Britain’s largest building developers have been accused of
profiteering on the back of the country’s housing crisis by restricting the
supply of new houses to keep prices unnecessarily high. Figures reveal that a
record half a million homes in England now have planning permission granted but
have yet to be built. The length of time it takes for developers to complete a
house has jumped from 24 to 32 weeks. While rates of planning permission for
new homes have increased by 60 per cent since 2010 there has only been a 48 per
cent increase in the number of new homes being built. The failure of developers
to speed up house-building is fuelling fears that some are deliberately
restricting supply of new houses to boost profits. Figures compiled by the
Local Government Association show that there are now a record 475,647 homes in
England which have been given planning permission but have yet to be built. In 2012-13,
the total was 381,390. In comparison, the number of planning applications being
approved had risen to 212,468 – up from 187,605 in 2007-08 – and is higher than
all previous years.
Taylor Wimpey announced a record operating profit margin of
more than 20 per cent yesterday as it sold more homes at higher prices. Pre-tax
profits at Britain’s biggest housebuilder Barratt Homes have also jumped 40 per
cent in the past six months to nearly £300m.
The housing minister, Brandon Lewis, said, “Housebuilders
will talk about saturating the market. But we are aware that in too many places
we are still taking 20 weeks to build a house when we can do it in three or
four.”
Clive Betts, the Labour chairman of the Local Government
Select Committee, said: “I think it is
clear that the big developers are building at a rate to maximise their profits
rather than addressing the country’s housing need.” Mr Betts added that some developments that have
had planning permission were not due to be completed for another 10 years. “These
are private companies who are very simply trying to make money for their
shareholders. They are restricting supply and the Government urgently needs to
come forward with measures to address this.”

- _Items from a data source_
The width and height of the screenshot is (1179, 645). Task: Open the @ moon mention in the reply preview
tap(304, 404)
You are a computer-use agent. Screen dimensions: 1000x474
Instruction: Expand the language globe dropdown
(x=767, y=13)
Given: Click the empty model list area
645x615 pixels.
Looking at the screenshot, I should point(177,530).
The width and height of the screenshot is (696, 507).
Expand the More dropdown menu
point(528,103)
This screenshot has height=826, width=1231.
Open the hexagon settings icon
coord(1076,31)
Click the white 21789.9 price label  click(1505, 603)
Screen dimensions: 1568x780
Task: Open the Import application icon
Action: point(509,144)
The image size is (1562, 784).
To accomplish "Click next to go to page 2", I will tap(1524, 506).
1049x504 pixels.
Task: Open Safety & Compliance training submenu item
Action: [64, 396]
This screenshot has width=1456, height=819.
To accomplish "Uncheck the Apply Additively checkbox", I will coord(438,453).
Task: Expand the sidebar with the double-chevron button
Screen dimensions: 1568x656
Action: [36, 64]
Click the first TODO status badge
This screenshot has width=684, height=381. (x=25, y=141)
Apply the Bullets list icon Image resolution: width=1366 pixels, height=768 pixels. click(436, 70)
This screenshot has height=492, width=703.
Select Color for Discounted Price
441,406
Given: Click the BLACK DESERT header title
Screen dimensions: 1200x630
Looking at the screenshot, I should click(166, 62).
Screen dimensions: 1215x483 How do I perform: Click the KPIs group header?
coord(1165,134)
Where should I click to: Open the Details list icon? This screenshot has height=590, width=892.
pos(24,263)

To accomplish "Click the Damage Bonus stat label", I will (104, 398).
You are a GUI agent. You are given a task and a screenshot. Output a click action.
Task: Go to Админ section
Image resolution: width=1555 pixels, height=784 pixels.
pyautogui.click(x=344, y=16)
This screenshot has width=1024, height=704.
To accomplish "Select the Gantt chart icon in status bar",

- _Required tasks_
1. Update the article on housebuilding from "Taylor Wimpey announced" up to and including "to nearly £300m.", putting "Barratt Developments" in place of "Barratt Homes".
2. Pick out and copy every line of the records that contains the word "will", matching case exactly.
The article on housebuilding and the records have no connection to each other.

- _Answers given_
1.
Taylor Wimpey announced a record operating profit margin of
more than 20 per cent yesterday as it sold more homes at higher prices. Pre-tax
profits at Britain’s biggest housebuilder Barratt Developments have also jumped 40 per
cent in the past six months to nearly £300m.

2.
To accomplish "Click next to go to page 2", I will tap(1524, 506).
To accomplish "Uncheck the Apply Additively checkbox", I will coord(438,453).
To accomplish "Click the Damage Bonus stat label", I will (104, 398).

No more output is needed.